# Grumpy from Eastbourne writes...



## Freddie99 (Dec 21, 2009)

Typical. Something good crops up int eh form of a pump clinic saying that I can start if I want to in January. Now it seems that the bloody Medtronic pump trainer is not available until March. I could start on a Roche pump like Shelley has done but why start on something I don't want. I am rather attatched to my Medtronic Veo but I'm exceptionally pissed off about having to wait an extra three months when I was told I could start in just over three weeks time. I'm almost tempted to get on the phone and give Medtronic an earful. I know it's not my teams fault but they could have been quicker with getting this sort of information to me rather than me having to get in touch with them to find this out.

The grumpy bugger has now finished until I find something else worth of my scorn and derision.


----------



## bev (Dec 21, 2009)

Tom,

We nearly had this problem when starting on the pump. They book up months in advance. But i found out the name of the local medtronic rep and rang her and explained we wanted it before A went back to school in september (this was end of july) and she fitted us in in august.

Try ringing them yourself and explain how desperate you are and is there any way of fitting you in.Bev


----------



## Freddie99 (Dec 21, 2009)

Thanks Bev, where would I be able to get the contact details for Medtronic?

Right, I'm going to drown my hatred of the NHS in booze. Lots of booze.


----------



## Sugarbum (Dec 21, 2009)

Thats bloody criminal.

Cant you book yourself in with Adrienne .....if only it was that simple.

Get on the phone to Medtronic......good luck.

x


----------



## am64 (Dec 21, 2009)

poor ole Tom ,try calling their head office to get hold of rep and explain you wanted to get sorted b4 uni starts again! good luck...with the booze aswell !


----------



## sofaraway (Dec 21, 2009)

Is it that your nurses are trained to start people on the Roche pumps, but as you are getting something different you need the rep to train you? 
If so could they get you sorted out by another local clinic where the nurses are trained on the medtronic pumps to get you started earlier? Just a thought not sure if it could happen.


----------



## rossi_mac (Dec 21, 2009)

No idea how but why not kick some ass!!


----------



## bev (Dec 21, 2009)

I just asked our team for the number and name so i could chase them up! The only problem with not involving your team with the pump start would be that they know all your insulin requirements and sensitivities and this will help to get a smooth start. Of course they could just do all this over the phone!
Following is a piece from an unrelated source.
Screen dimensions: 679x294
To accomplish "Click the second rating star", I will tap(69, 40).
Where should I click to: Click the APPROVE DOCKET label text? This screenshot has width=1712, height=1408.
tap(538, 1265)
Also, if they are not familiar with the medtronic pump, then they will probably prefer to be at pump start so they can be sure they understand this particular pump etc..
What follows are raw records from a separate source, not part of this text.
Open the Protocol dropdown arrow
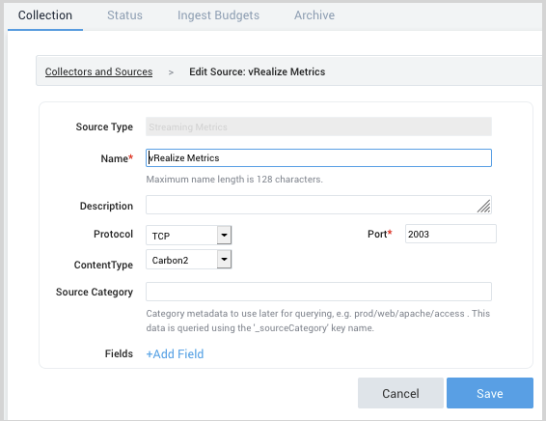 click(224, 235)
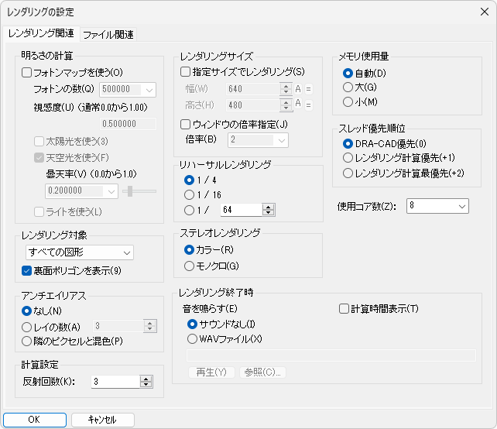Image resolution: width=497 pixels, height=429 pixels.
Task: Toggle 裏面ポリゴンを表示 checkbox
Action: point(27,270)
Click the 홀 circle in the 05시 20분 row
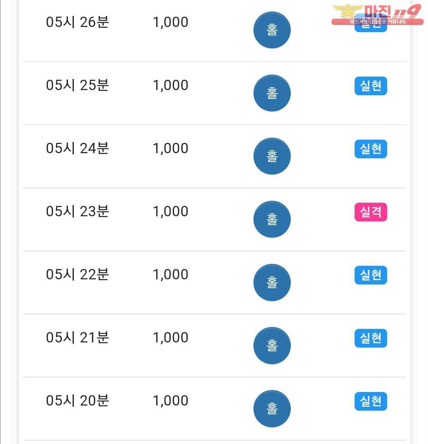The width and height of the screenshot is (428, 444). 272,409
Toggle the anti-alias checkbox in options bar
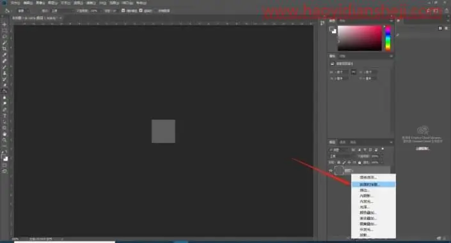 [x=123, y=11]
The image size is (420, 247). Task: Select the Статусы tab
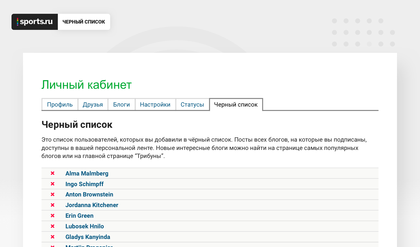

I hope you get it sooner rather than later, but if not, try not to dwell on it.Bev


----------



## Adrienne (Dec 21, 2009)

Damn I'll train you, bet they wouldn't let me though.    I am supposed to be training as a pump trainer, our hospital are sorting it out for two of us but it is taking a long time as we are not medical people so not sure how it can work.   
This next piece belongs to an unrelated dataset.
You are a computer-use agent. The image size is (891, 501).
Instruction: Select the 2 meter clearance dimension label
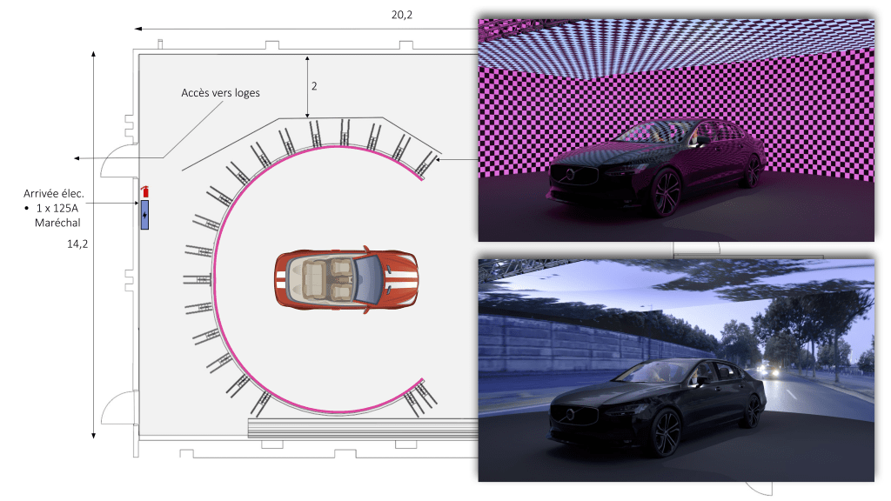pos(315,87)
It won't take long to train you either.   I would give your local Medtronic rep a ring just like Bev said and see what you can wangle.    Tell some little white ones but make sure they count.


----------



## Adrienne (Dec 21, 2009)

Are you under Eastbourne General?   They put adults on pumps there do they?   I am fighting the childrens department through the hospitals trust and dept of health as its an appalling state of affairs there.   I do hope the adult team are better.


----------



## Freddie99 (Dec 21, 2009)

Adrienne said:


> Are you under Eastbourne General?   They put adults on pumps there do they?   I am fighting the childrens department through the hospitals trust and dept of health as its an appalling state of affairs there.   I do hope the adult team are better.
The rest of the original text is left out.